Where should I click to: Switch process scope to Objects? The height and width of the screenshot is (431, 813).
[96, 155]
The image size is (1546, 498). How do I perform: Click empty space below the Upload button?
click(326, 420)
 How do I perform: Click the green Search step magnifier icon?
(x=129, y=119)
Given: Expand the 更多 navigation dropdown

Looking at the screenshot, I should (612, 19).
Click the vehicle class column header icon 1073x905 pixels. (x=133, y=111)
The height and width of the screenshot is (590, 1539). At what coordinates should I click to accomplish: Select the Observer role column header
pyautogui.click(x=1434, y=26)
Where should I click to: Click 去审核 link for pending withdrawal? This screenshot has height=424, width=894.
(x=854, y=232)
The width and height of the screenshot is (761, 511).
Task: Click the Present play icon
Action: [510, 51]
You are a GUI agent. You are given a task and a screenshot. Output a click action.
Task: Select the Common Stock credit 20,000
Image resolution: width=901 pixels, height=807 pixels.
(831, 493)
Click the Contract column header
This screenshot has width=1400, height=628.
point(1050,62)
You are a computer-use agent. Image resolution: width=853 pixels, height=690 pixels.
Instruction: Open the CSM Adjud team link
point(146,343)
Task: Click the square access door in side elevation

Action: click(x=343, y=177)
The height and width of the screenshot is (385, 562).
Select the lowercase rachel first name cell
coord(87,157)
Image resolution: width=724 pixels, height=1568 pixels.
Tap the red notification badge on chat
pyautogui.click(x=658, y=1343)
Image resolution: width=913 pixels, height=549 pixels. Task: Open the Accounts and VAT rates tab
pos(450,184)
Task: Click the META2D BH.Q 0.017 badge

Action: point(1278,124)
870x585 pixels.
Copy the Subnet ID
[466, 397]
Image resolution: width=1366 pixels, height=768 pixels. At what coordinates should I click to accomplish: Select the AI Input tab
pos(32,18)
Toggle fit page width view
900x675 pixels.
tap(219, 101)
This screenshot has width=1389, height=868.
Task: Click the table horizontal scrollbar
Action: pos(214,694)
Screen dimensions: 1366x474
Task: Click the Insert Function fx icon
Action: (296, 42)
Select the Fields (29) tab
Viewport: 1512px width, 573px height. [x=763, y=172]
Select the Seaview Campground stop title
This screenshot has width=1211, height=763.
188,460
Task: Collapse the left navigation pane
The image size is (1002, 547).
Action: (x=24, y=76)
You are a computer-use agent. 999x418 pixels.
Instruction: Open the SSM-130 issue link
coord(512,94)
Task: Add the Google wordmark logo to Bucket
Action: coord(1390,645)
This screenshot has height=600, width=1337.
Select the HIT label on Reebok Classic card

## Exercise prompt
Set down each entry again, exactly as written.

## Expected output
Where should I click to: Switch process scope to Objects? The height and width of the screenshot is (431, 813).
[96, 155]
The image size is (1546, 498). How do I perform: Click empty space below the Upload button?
click(326, 420)
 How do I perform: Click the green Search step magnifier icon?
(x=129, y=119)
Given: Expand the 更多 navigation dropdown

Looking at the screenshot, I should (612, 19).
Click the vehicle class column header icon 1073x905 pixels. (x=133, y=111)
The height and width of the screenshot is (590, 1539). At what coordinates should I click to accomplish: Select the Observer role column header
pyautogui.click(x=1434, y=26)
Where should I click to: Click 去审核 link for pending withdrawal? This screenshot has height=424, width=894.
(x=854, y=232)
The width and height of the screenshot is (761, 511).
Task: Click the Present play icon
Action: [510, 51]
You are a GUI agent. You are given a task and a screenshot. Output a click action.
Task: Select the Common Stock credit 20,000
Image resolution: width=901 pixels, height=807 pixels.
(831, 493)
Click the Contract column header
This screenshot has width=1400, height=628.
point(1050,62)
You are a computer-use agent. Image resolution: width=853 pixels, height=690 pixels.
Instruction: Open the CSM Adjud team link
point(146,343)
Task: Click the square access door in side elevation

Action: click(x=343, y=177)
The height and width of the screenshot is (385, 562).
Select the lowercase rachel first name cell
coord(87,157)
Image resolution: width=724 pixels, height=1568 pixels.
Tap the red notification badge on chat
pyautogui.click(x=658, y=1343)
Image resolution: width=913 pixels, height=549 pixels. Task: Open the Accounts and VAT rates tab
pos(450,184)
Task: Click the META2D BH.Q 0.017 badge

Action: point(1278,124)
870x585 pixels.
Copy the Subnet ID
[466, 397]
Image resolution: width=1366 pixels, height=768 pixels. At what coordinates should I click to accomplish: Select the AI Input tab
pos(32,18)
Toggle fit page width view
900x675 pixels.
tap(219, 101)
This screenshot has width=1389, height=868.
Task: Click the table horizontal scrollbar
Action: pos(214,694)
Screen dimensions: 1366x474
Task: Click the Insert Function fx icon
Action: (296, 42)
Select the Fields (29) tab
Viewport: 1512px width, 573px height. [x=763, y=172]
Select the Seaview Campground stop title
This screenshot has width=1211, height=763.
188,460
Task: Collapse the left navigation pane
The image size is (1002, 547).
Action: (x=24, y=76)
You are a computer-use agent. 999x418 pixels.
Instruction: Open the SSM-130 issue link
coord(512,94)
Task: Add the Google wordmark logo to Bucket
Action: coord(1390,645)
This screenshot has height=600, width=1337.
Select the HIT label on Reebok Classic card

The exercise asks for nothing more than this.